→ What this task involves:
In the entries below, count the lines that contain the word "type" and give only that number.

→ Material provided:
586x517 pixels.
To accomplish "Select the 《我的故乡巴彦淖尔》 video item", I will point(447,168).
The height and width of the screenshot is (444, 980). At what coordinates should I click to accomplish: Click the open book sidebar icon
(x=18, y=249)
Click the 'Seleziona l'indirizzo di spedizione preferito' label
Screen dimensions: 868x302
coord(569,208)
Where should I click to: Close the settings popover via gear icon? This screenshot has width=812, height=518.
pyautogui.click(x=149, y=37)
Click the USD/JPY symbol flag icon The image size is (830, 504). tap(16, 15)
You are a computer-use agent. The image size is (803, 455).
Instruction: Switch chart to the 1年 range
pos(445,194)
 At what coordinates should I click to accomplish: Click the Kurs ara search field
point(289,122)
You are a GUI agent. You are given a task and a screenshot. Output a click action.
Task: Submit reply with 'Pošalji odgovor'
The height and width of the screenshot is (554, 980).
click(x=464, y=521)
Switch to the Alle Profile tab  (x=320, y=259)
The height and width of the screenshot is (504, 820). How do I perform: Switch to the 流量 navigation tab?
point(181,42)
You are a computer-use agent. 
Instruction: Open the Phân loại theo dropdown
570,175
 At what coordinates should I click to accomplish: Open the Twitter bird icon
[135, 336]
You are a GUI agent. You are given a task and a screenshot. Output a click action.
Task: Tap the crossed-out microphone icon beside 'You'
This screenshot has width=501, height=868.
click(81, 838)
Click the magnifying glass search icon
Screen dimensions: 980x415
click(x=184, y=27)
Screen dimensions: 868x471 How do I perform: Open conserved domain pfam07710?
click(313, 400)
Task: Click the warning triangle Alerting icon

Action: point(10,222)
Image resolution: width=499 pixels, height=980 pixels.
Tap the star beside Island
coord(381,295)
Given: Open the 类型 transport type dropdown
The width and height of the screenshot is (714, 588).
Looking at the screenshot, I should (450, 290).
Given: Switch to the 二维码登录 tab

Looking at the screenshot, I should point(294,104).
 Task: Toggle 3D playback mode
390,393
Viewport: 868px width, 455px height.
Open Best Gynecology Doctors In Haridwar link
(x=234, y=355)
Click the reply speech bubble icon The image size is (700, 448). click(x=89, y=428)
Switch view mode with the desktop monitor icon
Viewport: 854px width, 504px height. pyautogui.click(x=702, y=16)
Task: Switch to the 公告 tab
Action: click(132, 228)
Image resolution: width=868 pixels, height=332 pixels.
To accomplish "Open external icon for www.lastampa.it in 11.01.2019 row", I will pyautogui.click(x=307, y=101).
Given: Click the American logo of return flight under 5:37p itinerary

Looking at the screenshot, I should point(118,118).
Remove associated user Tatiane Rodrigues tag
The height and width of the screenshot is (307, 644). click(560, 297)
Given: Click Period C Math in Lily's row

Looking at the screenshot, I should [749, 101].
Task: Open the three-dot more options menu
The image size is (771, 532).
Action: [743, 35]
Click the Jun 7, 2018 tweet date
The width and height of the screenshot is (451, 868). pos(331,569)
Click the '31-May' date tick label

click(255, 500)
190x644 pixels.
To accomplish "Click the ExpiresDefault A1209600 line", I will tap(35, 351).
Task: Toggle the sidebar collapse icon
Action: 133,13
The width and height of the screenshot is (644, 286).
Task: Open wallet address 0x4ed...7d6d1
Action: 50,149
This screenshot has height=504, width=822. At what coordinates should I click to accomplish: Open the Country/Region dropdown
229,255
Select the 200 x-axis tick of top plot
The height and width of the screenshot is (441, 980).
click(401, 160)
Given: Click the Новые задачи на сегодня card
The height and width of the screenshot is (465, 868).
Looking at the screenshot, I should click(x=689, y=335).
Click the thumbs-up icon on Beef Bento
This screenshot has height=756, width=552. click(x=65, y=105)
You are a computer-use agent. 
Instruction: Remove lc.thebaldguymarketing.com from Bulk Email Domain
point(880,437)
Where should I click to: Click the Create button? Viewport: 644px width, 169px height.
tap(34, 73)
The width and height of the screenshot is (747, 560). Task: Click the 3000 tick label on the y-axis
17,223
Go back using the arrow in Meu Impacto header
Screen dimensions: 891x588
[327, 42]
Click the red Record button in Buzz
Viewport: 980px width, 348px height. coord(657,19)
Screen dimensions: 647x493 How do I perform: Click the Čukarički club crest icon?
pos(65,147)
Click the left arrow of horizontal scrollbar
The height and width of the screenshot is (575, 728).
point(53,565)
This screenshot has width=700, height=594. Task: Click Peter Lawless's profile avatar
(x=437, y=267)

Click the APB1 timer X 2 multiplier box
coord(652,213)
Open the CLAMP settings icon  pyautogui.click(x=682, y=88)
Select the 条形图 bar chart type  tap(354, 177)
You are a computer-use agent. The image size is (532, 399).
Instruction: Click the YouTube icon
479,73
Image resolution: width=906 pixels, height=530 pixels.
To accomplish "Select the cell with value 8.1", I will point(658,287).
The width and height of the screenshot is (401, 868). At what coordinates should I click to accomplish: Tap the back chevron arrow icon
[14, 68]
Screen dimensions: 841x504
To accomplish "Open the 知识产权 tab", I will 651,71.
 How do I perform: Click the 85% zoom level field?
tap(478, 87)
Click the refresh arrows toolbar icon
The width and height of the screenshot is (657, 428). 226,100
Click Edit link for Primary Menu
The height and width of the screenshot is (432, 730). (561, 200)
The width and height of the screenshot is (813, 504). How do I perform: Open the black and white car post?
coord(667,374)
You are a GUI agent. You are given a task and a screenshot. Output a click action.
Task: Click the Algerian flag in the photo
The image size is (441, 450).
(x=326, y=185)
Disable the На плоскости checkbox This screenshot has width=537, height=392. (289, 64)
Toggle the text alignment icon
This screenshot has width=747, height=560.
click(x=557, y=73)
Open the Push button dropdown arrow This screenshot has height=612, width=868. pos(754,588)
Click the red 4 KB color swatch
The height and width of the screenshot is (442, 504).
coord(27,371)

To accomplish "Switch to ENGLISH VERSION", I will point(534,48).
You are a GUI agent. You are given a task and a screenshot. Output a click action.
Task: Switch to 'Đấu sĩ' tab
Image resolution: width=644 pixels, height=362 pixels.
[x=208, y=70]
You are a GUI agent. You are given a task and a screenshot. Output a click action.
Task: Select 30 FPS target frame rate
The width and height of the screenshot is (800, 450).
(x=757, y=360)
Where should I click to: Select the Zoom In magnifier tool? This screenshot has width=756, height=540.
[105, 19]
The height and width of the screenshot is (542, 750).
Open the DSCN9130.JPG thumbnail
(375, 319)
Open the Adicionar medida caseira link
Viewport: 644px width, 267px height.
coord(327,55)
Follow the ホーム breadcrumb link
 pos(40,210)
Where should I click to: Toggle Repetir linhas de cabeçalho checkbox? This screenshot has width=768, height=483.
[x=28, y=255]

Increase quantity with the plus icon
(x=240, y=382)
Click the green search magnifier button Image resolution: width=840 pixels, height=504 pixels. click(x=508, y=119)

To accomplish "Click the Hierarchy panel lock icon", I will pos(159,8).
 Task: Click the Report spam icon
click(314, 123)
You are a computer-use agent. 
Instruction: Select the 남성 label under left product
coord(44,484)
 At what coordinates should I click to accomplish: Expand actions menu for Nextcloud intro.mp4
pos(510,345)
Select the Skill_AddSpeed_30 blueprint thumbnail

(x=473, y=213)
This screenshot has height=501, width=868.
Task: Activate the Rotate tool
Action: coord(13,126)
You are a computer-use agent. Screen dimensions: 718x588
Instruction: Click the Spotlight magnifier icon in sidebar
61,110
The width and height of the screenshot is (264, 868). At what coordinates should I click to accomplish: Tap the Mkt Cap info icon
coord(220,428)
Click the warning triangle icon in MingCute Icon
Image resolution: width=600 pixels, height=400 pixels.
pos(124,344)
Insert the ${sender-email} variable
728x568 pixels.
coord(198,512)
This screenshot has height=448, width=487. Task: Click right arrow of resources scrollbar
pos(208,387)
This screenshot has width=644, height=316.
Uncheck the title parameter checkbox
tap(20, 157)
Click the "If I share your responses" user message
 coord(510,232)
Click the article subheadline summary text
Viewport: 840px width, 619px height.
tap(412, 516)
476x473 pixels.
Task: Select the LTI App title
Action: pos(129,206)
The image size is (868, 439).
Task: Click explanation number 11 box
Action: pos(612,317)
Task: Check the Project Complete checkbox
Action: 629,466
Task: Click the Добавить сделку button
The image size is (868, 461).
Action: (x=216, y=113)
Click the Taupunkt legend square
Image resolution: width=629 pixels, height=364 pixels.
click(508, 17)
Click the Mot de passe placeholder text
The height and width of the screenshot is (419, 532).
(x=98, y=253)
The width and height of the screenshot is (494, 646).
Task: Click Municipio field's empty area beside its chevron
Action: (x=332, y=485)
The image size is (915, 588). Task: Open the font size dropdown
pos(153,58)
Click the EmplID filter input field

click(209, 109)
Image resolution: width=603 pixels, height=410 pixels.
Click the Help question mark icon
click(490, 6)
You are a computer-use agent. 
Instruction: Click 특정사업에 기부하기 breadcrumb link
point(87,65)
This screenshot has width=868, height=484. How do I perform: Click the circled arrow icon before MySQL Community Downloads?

→ Response to the exercise:
2